The role of genes in influencing behavior needs to be understood not by just their main effects of raising levels, for example, of ADHD symptoms but also by the interplay both with each other in gene-gene interactions, and also by interactions with environmental factors such as diet (
40).
HNMT polymorphisms impair histamine clearance (
21) and a food additive challenge causes histamine release (
17), and therefore the interaction found here is neurobiologically plausible. The presence of H3 receptors in the brain provides a potential mechanistic explanation for the effect (
41). Moreover it has become apparent that both methylphenidate and atomoxetine, widely used treatments for ADHD, may have effects mediated via the histamine system (
42,
43). Many environmental factors will increase histamine release including many food items as well as infections.

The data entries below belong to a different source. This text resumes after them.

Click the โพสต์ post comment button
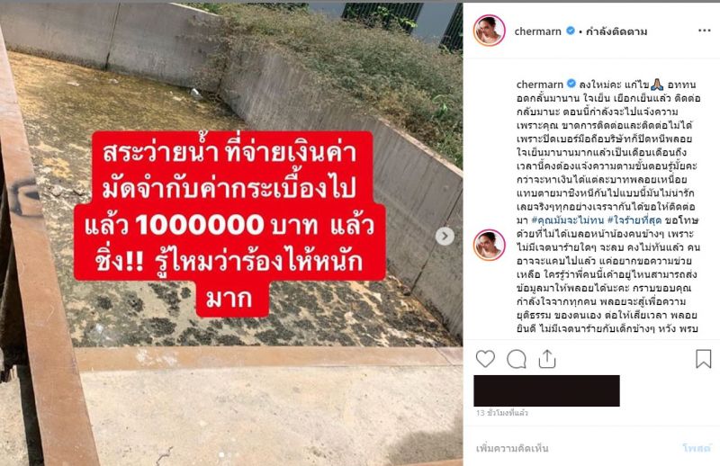The width and height of the screenshot is (720, 466). pos(697,448)
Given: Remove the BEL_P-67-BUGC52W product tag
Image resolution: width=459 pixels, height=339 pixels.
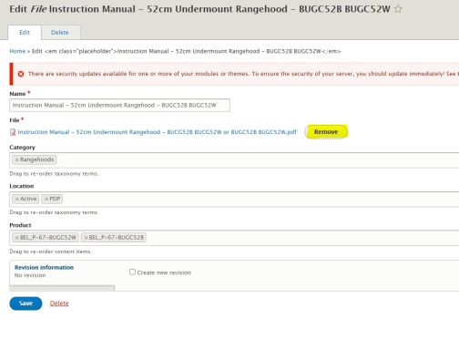Looking at the screenshot, I should click(x=17, y=238).
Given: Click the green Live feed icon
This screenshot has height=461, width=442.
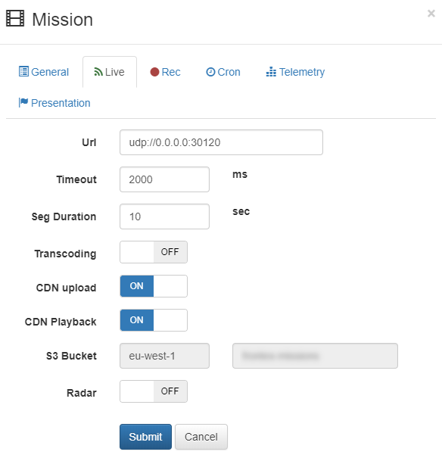Looking at the screenshot, I should point(98,72).
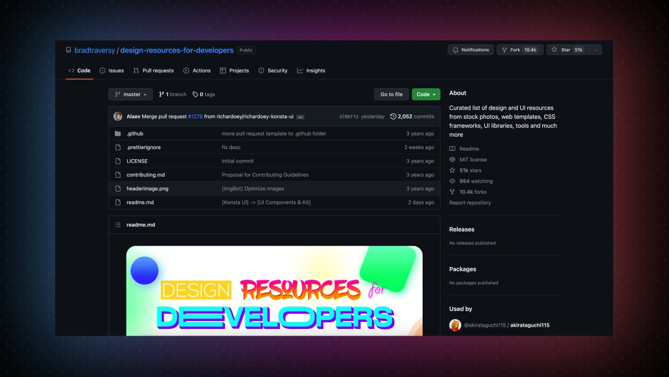The height and width of the screenshot is (377, 669).
Task: Open the master branch selector
Action: (x=130, y=94)
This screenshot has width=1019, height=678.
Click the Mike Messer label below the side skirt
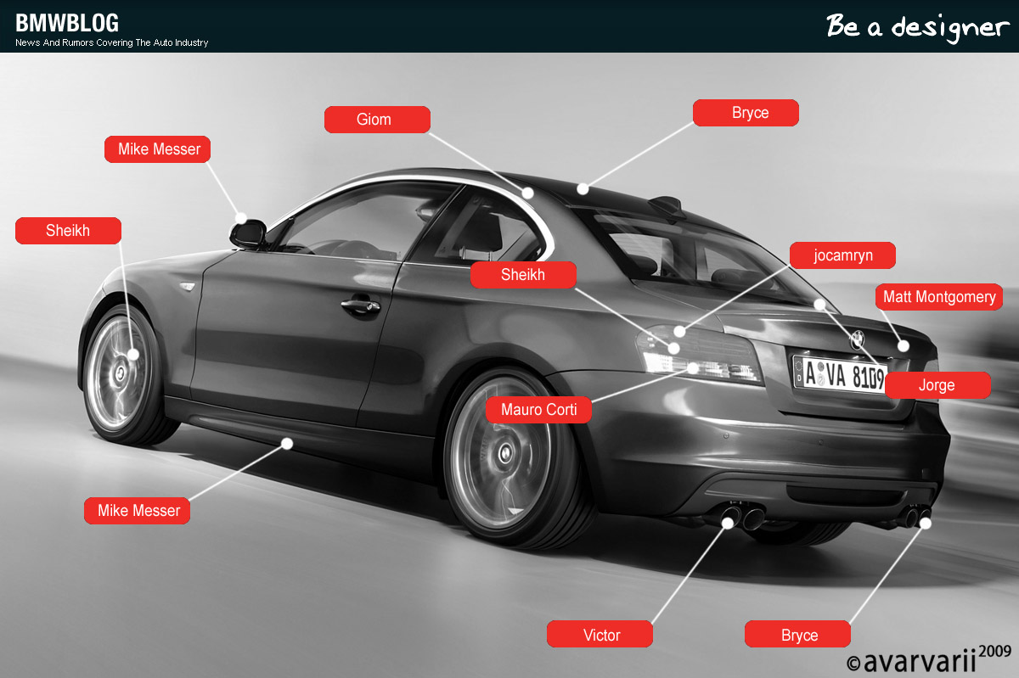[138, 511]
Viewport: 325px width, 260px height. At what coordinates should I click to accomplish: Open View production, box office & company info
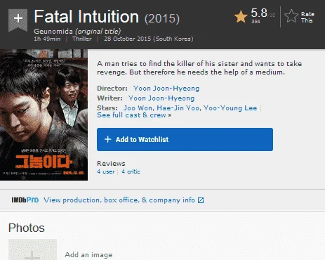coord(119,200)
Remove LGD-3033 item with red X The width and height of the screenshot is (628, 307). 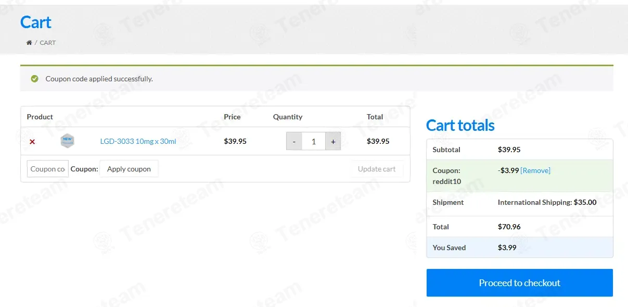point(32,141)
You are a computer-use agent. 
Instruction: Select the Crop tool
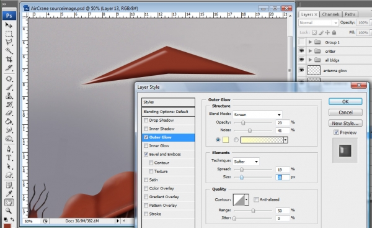pyautogui.click(x=9, y=59)
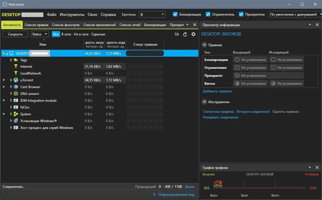
Task: Uncheck the Приоритеты checkbox
Action: pyautogui.click(x=241, y=14)
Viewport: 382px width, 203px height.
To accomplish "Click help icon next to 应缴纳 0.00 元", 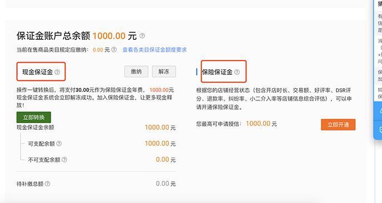I will click(114, 49).
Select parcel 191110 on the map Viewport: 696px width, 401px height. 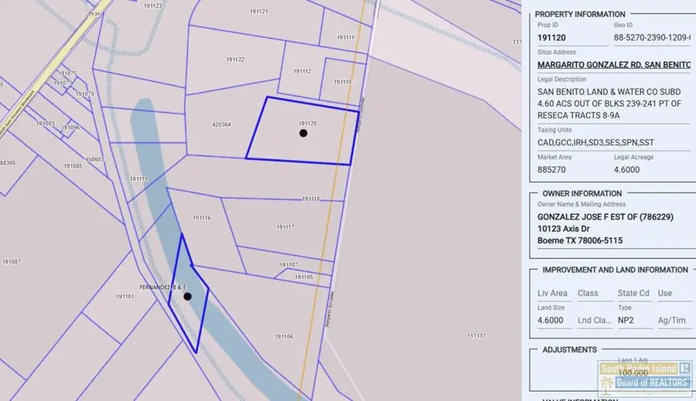pos(343,82)
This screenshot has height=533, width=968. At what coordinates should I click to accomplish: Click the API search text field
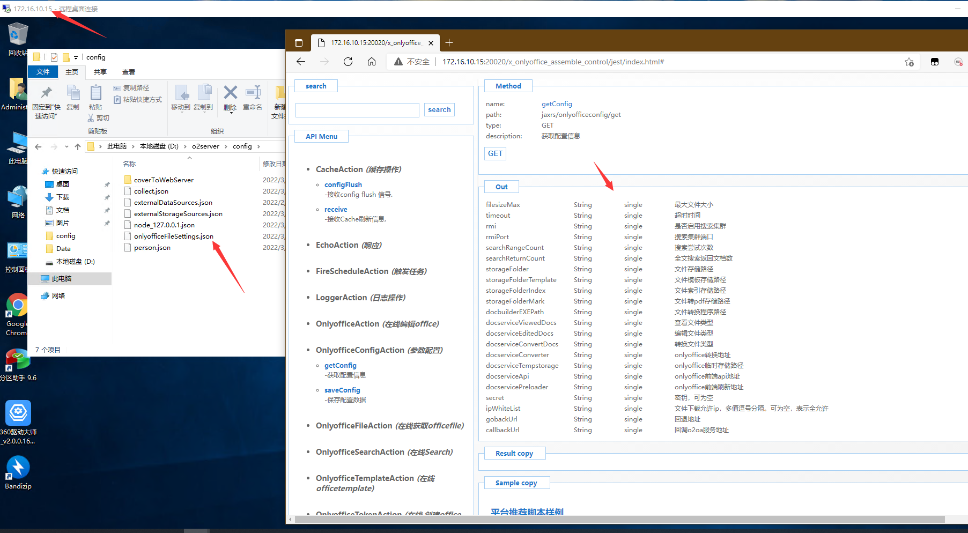click(x=357, y=110)
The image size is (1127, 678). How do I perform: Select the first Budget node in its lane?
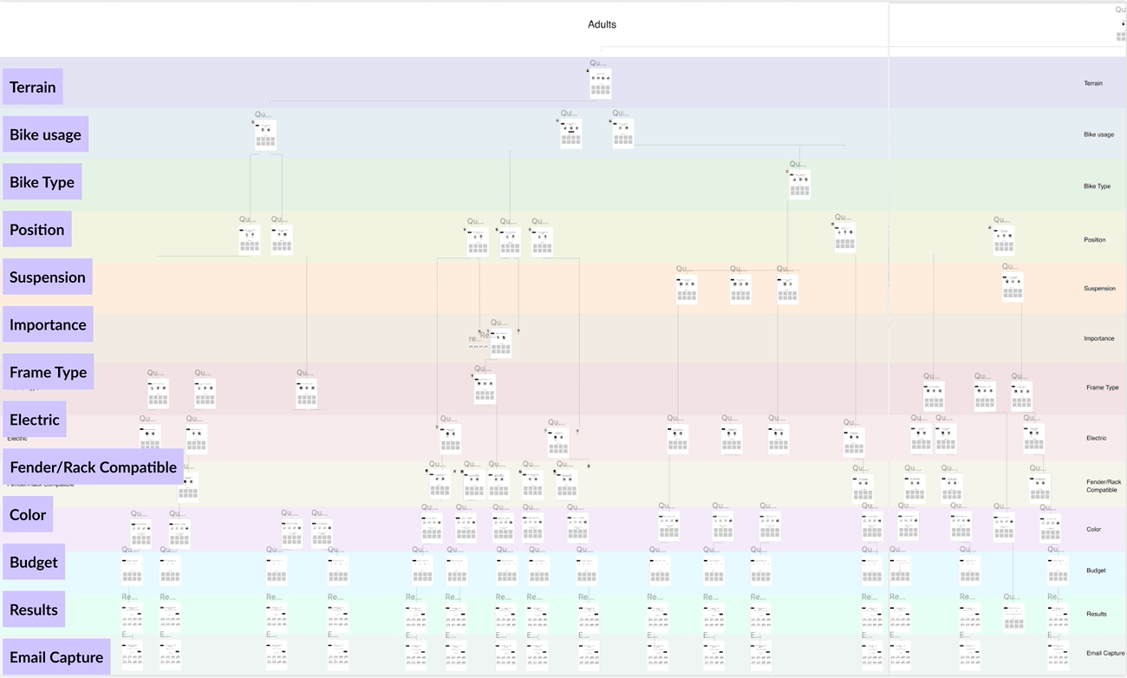pos(132,568)
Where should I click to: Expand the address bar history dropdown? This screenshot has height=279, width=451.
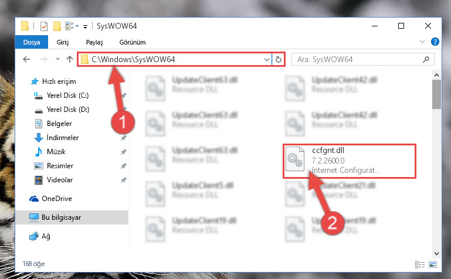[x=267, y=59]
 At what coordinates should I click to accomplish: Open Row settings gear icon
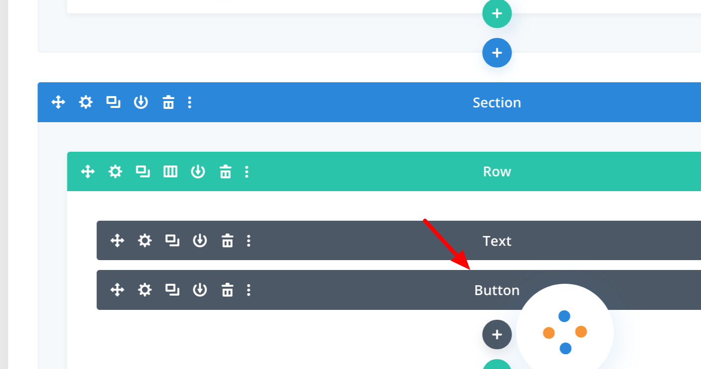(115, 171)
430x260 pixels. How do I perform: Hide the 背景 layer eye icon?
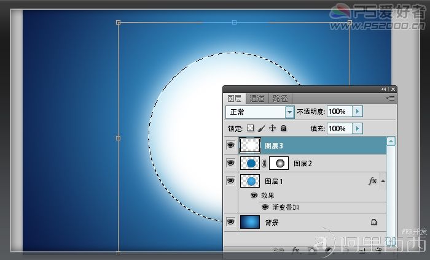(230, 221)
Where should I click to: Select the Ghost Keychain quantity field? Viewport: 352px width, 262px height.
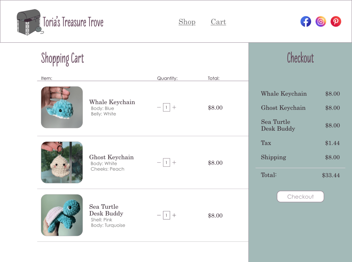(x=167, y=163)
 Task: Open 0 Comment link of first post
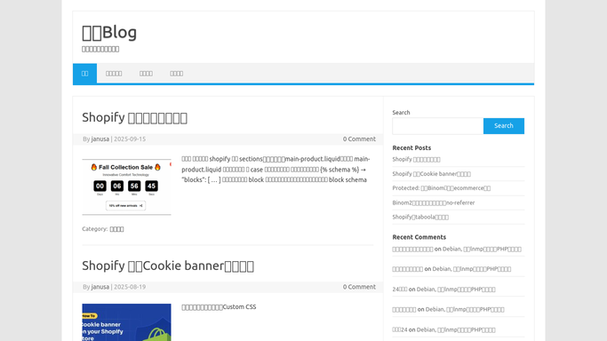359,139
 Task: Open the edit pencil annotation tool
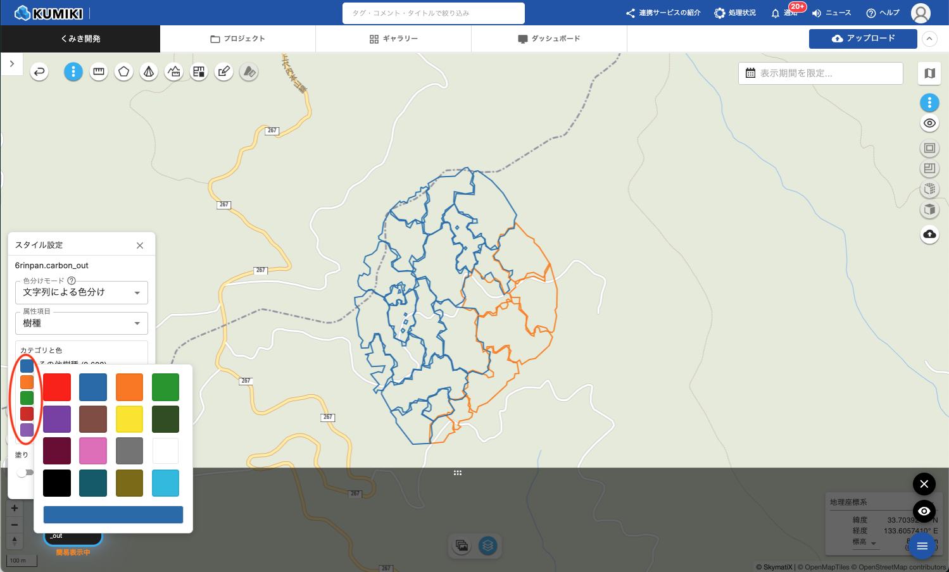(x=223, y=72)
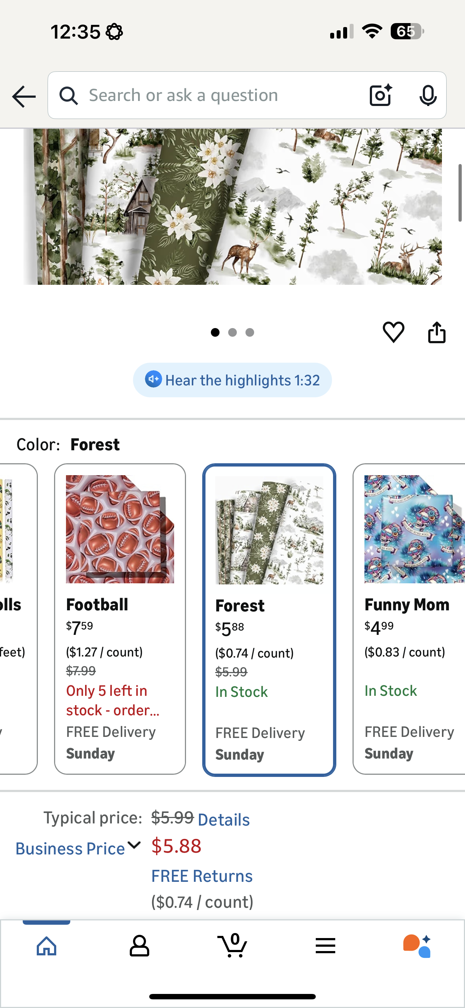Tap the third carousel dot
Image resolution: width=465 pixels, height=1008 pixels.
point(249,332)
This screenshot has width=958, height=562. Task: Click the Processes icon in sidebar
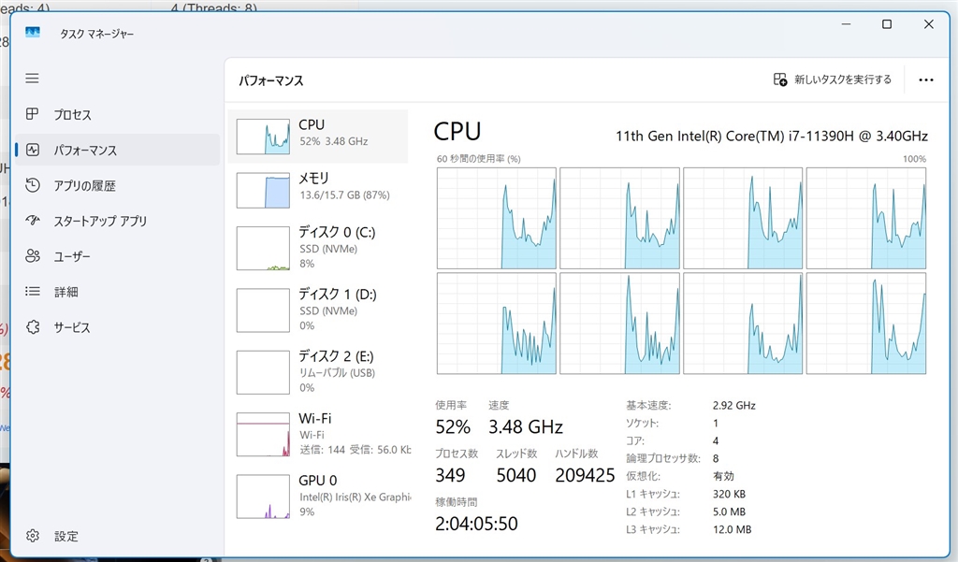pos(33,114)
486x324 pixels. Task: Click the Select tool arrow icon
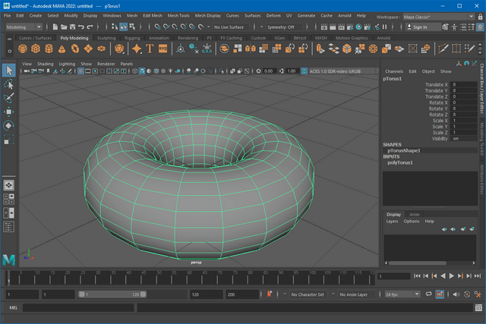coord(9,71)
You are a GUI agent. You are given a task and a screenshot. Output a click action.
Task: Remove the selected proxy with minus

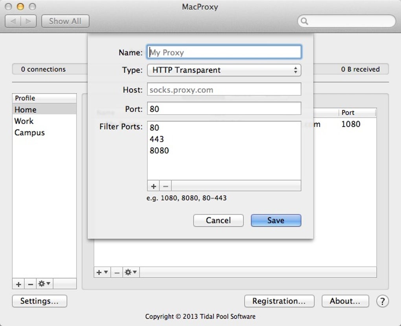pyautogui.click(x=117, y=272)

This would explain the frequent claim that food allergy/intolerance is a cause of ADHD symptoms and the effects of infections in aggravating aberrant behavior (
44). This clearly supports a potential target for therapeutic intervention in ADHD focused on the H3 receptor (
45,
46).
Acknowledgments
The authors acknowledge the help and assistance received from the children, families, and teachers in the participating early years settings and schools in the Southampton area.